Since the targeted building was located near the Ukrainian Catholic University campus, it housed university graduates and parishioners of the university chapel. We have gathered their initial testimonies after the Russian rocket strike.
Ihor Kysylevych, a graduate of the Philosophy-Theology Faculty of the Ukrainian Catholic University and a former employee of the university’s information department, and a father of five children, said: “UCU is very dear to me as my alma mater. My wife and I even bought a house very close to UCU; we live in a building across the road from the campus. Everything changed in a matter of seconds last night.

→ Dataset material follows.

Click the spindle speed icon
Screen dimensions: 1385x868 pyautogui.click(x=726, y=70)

Life feels completely different now. Honestly, my wife and I didn’t expect the war to be so close. We thought Lviv was a safe city for us and our children. But the war is really close. We responded to the alarm, but since we have five children, including a baby, we couldn’t go to the shelter. We used the two-wall rule and waited in the corridor. Then one quite powerful explosion occurred, followed by another, even more severe one. The windows in our apartment were blown out… Due to the shockwave, our exit door jammed, and we couldn’t immediately leave the apartment. We smelled gas; it was dangerous. We knew there would be another impact, so we ran out of the apartment in whatever we were wearing and instinctively ran to seek shelter in the Church of St. Sophia on the campus. On the way to the church, there was a third impact. We fell to the ground, and I physically felt the shockwave, although we were already quite far away. After the alert ended, we went to the park to breathe fresh air. In the park, we met Rector Taras Dobko, Volodymyr Turchynovsky, Natalia Klymovska. People came out in the middle of the night to see how their students, how the campus was… We had a brief conversation. They provided me with such moral and psychological support, and I am very grateful to them. Thank God that my family is alive, we are all safe. All that remains is to pray for the victims.”

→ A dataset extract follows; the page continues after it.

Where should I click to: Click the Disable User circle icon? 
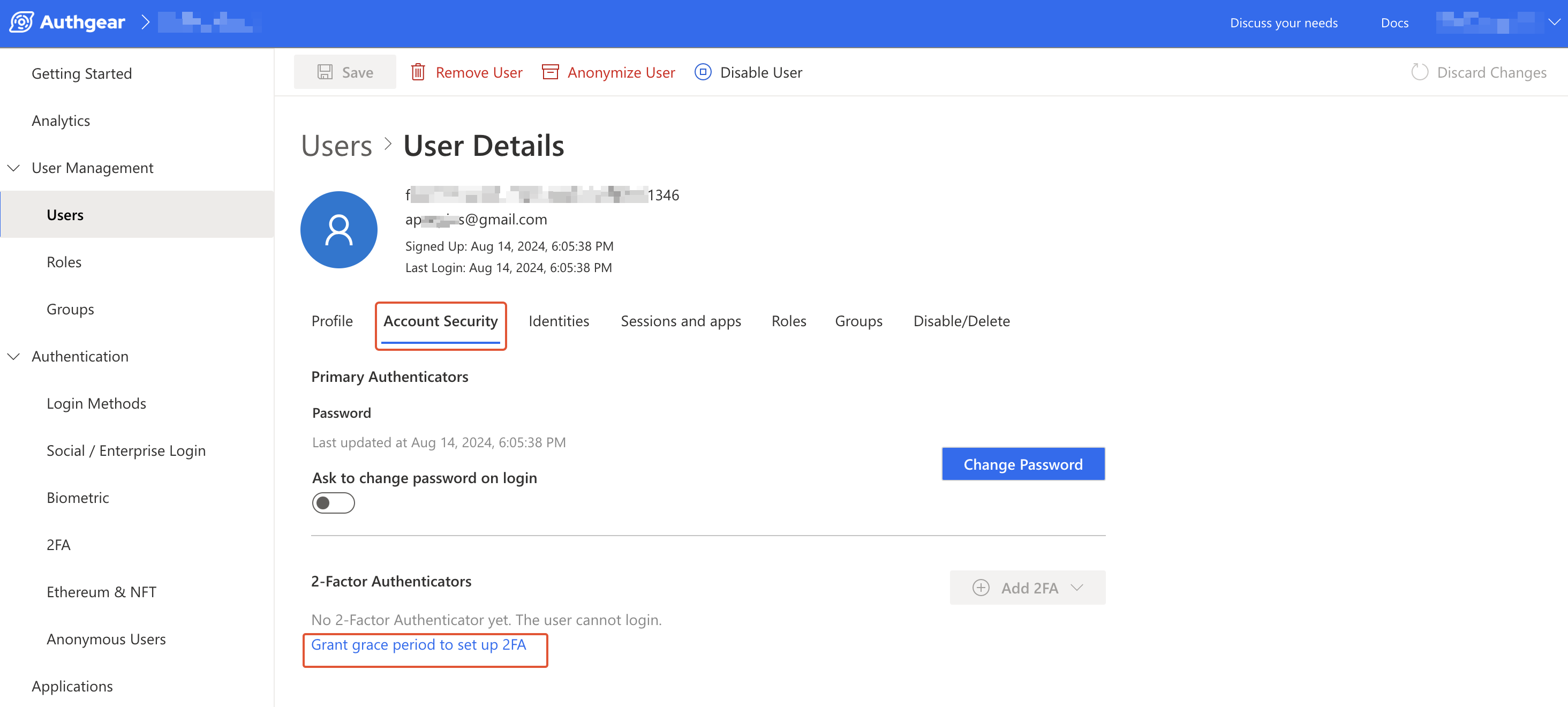click(x=703, y=72)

Artem, a graduate of the Ukrainian Catholic University who live in the building hit by the rocket, shared his experience: “We woke up to intense shaking of our building, as if experiencing an earthquake. We realized it was something else, as the news feed was filling up with reports of Lviv being hit by rocket attacks. After about 4-5 minutes, we saw a flash in the window. We knew that a shockwave would follow soon, so we covered ourselves with a blanket. After that, we jumped off the bed and ran into the corridor. There was an understanding that we needed to turn off the gas, gather important documents, and go to the shelter. On the way, we entered a neighbor’s apartment because there was an elderly woman living there. We wanted to help her or at least make sure she was alive. However, her corridor was completely destroyed. It felt like there was no longer an apartment there. After calling her for a few seconds, we decided to search for her in the shelter. Fortunately, she was alive and had managed to get there in time. There were many cases where people were trapped in their apartments. Our neighbors tried to break down the doors to get out of their apartments. This building [that was targeted by the Russians] was entirely civilian, with the majority of residents being elderly people who wouldn’t be able to cope in such a situation on their own. We thank the Emergency Situations personnel who quickly arrived at the scene and started working. It is heartening that we received numerous offers of assistance. After the strikes, many of our friends from the Ukrainian Catholic University community came to help others clean up broken glass and clear the rubble. They offered us various options for temporary housing, and with each passing hour, such assistance is increasing. It is very heartwarming.”